Micro-organisms, present in the rhizosphere zone of the rice plant, may limit the mineral nutrient concentration in the soil. It has both beneficial as well as poses negative impact on the crop plants. But the micro-organism mediated bioremediation strategies can be utilized to detoxify the arsenic content in the soil and its mobilization inside the plant. Due to the presence of some chemical components like amino sugars, uronic acid, proteins, etc., arsenic binds with the H-bonding in the extracellular surface of the soil bacteria, e.g. Bacillus, Halobacterium, Rhodococcus (Bakhat et al. 2017). Some other microbes chelate arsenic by extracellular ferrous and ferric hydroxide production. Fungus mediated cost-effective arsenic mitigation strategy involves arbuscular mycorrhiza (AM) which represses the transcript expression of arsenic transporters (OsLsi1, OsLsi2). As a result, arsenic translocation and accumulation in the rice grain is minimized and/or stopped without affecting the cumulative yield and biomass (Chen et al. 2012).

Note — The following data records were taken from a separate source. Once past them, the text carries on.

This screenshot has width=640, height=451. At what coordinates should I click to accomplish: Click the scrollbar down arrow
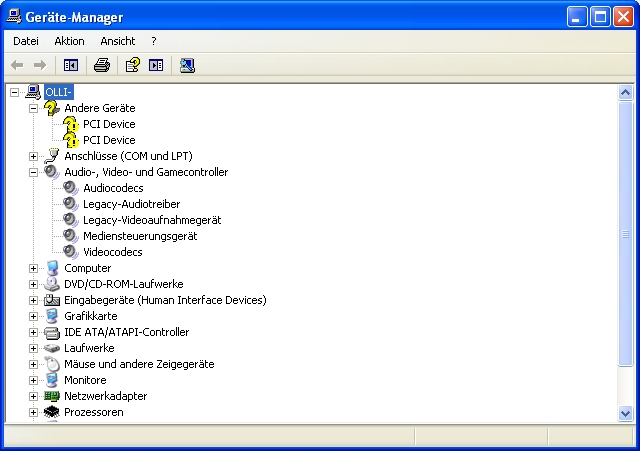point(626,413)
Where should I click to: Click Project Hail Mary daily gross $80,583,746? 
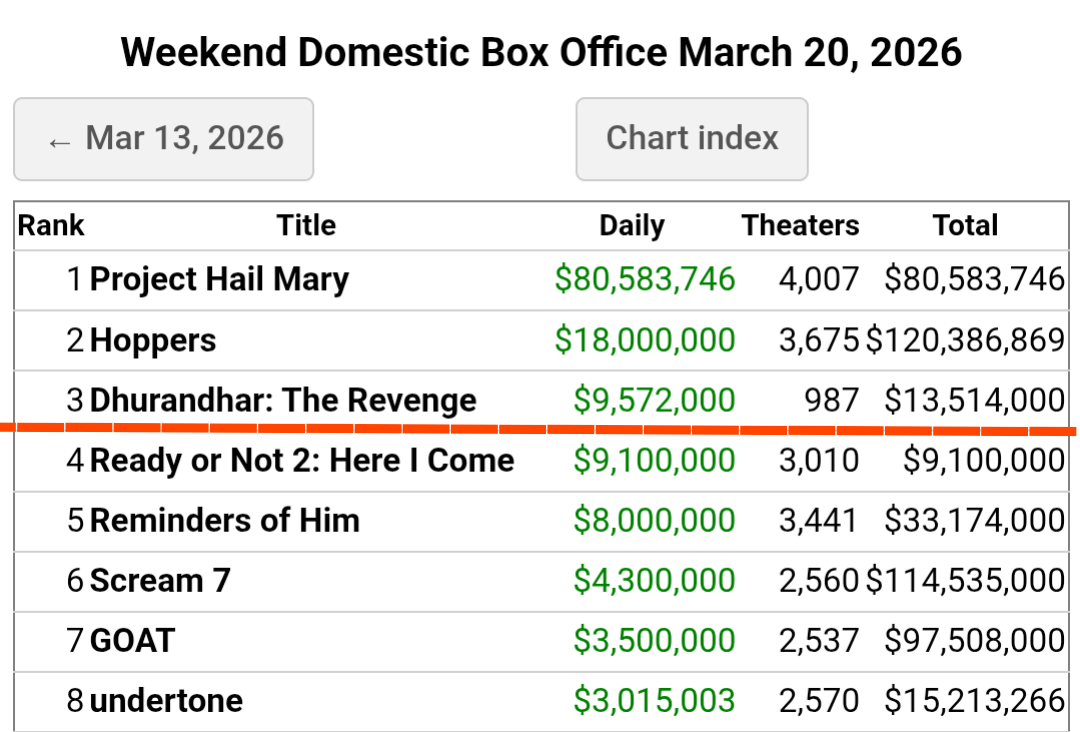point(645,279)
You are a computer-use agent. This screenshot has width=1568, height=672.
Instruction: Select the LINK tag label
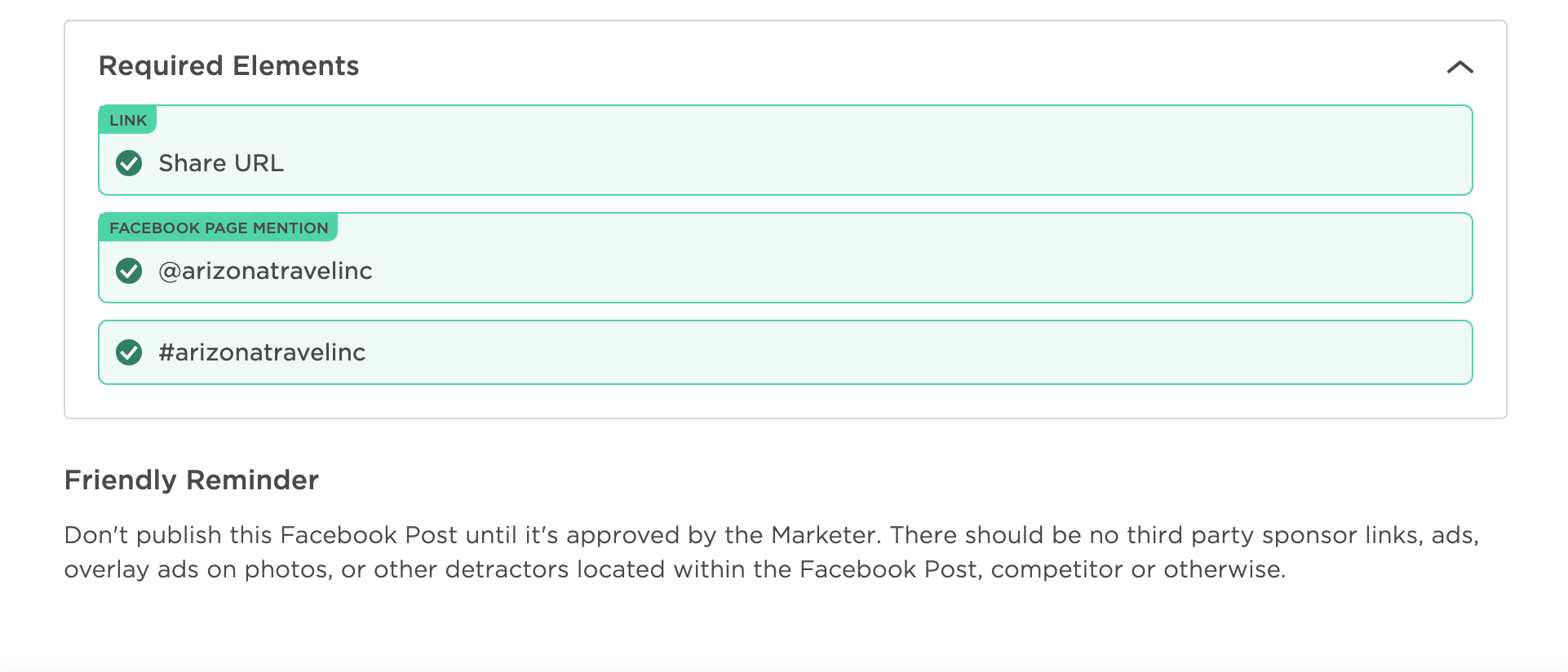128,120
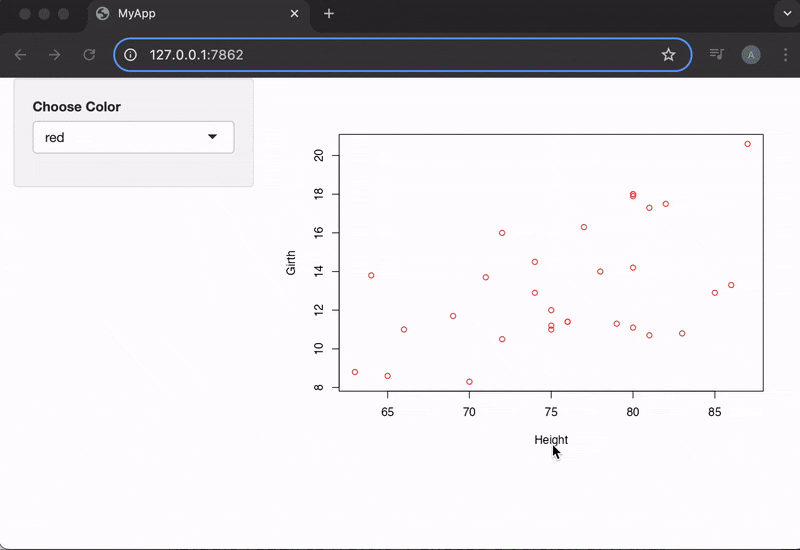800x550 pixels.
Task: Bookmark this page with the star icon
Action: tap(668, 55)
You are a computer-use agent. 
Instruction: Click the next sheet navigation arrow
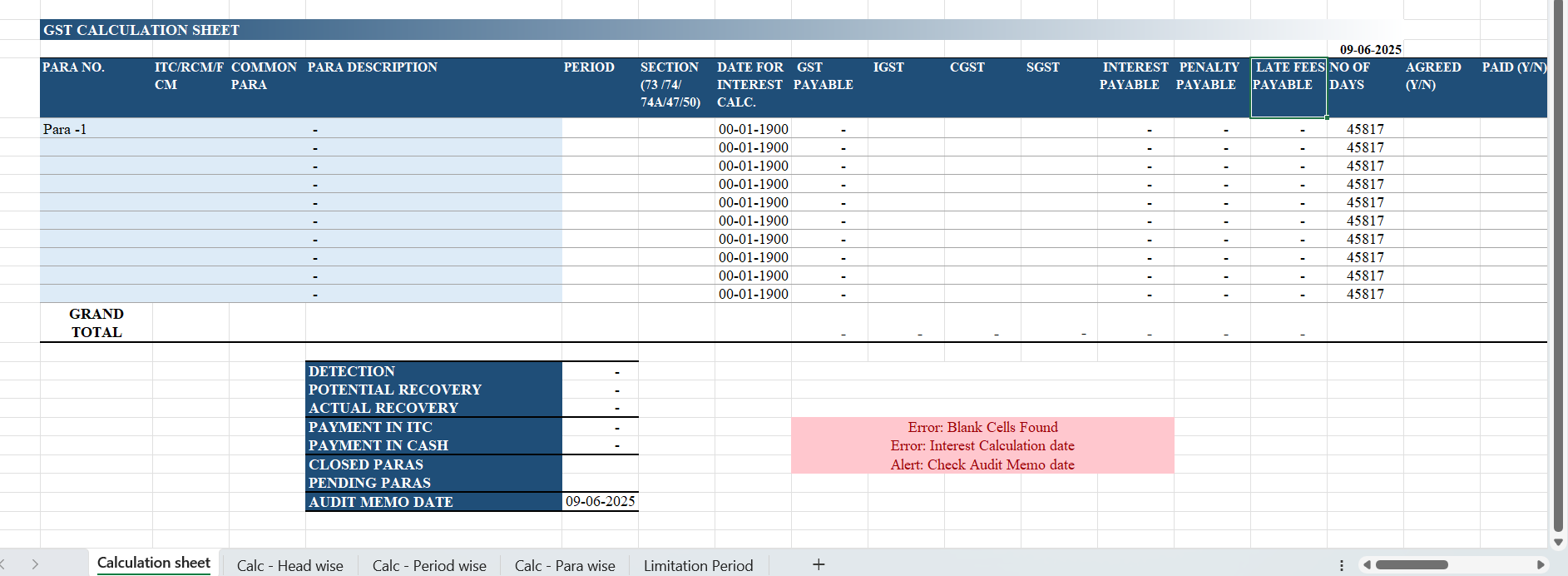click(x=35, y=564)
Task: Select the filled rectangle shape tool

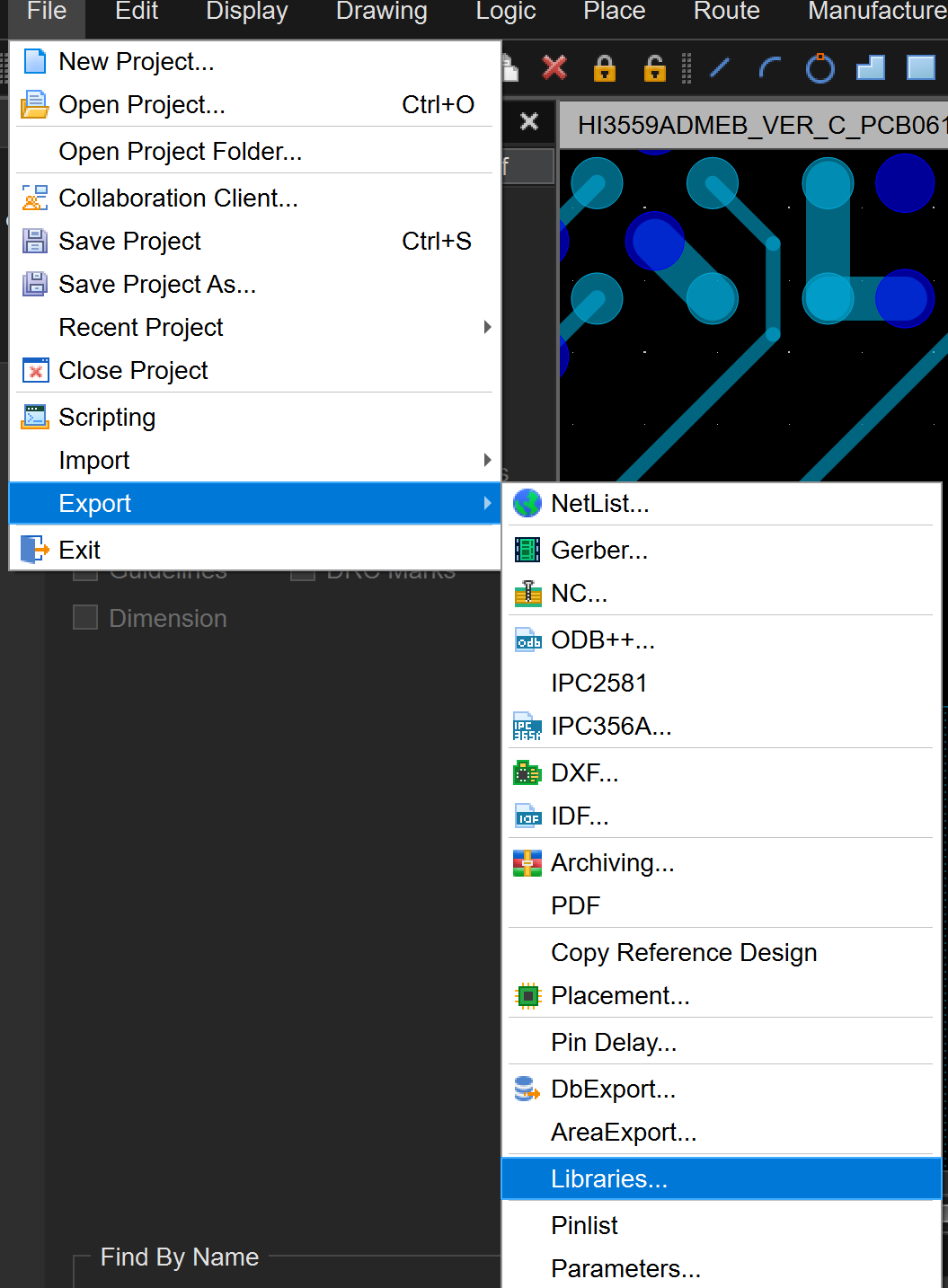Action: click(920, 68)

15.7 Concluding Remarks and Future Prospects

The exposure of a major crop plant like rice to arsenic toxicity remains as a serious threat for mankind and food security. It needs well-designed strategies and fruitful actions to mitigate the arsenic contamination in grains to make it safe for human consumption. It is also important to understand the various physio-molecular mechanisms of actions in plants during arsenic stress and mechanisms related to detoxification of it. After the uptake by As-transporters present in roots, it induces oxidative damage by producing ROS, which in turn exerts several deleterious effects on cellular biomolecules with physiological and metabolic importances. Then inorganic and organic forms of arsenic tend to accumulate in rice grains. But the plant’s native ROS detoxification mechanism using phytochelatins (PCs) can minimize the arsenic concentration at a certain level. Based on the severity of stress condition, such detoxification mechanism is not adequate enough. Under such circumstances, other mitigation strategies such as agronomic practices, water and nutrient management, transgenic and biotechnological approaches appear to be useful for making arsenic free/less rice for human consumption.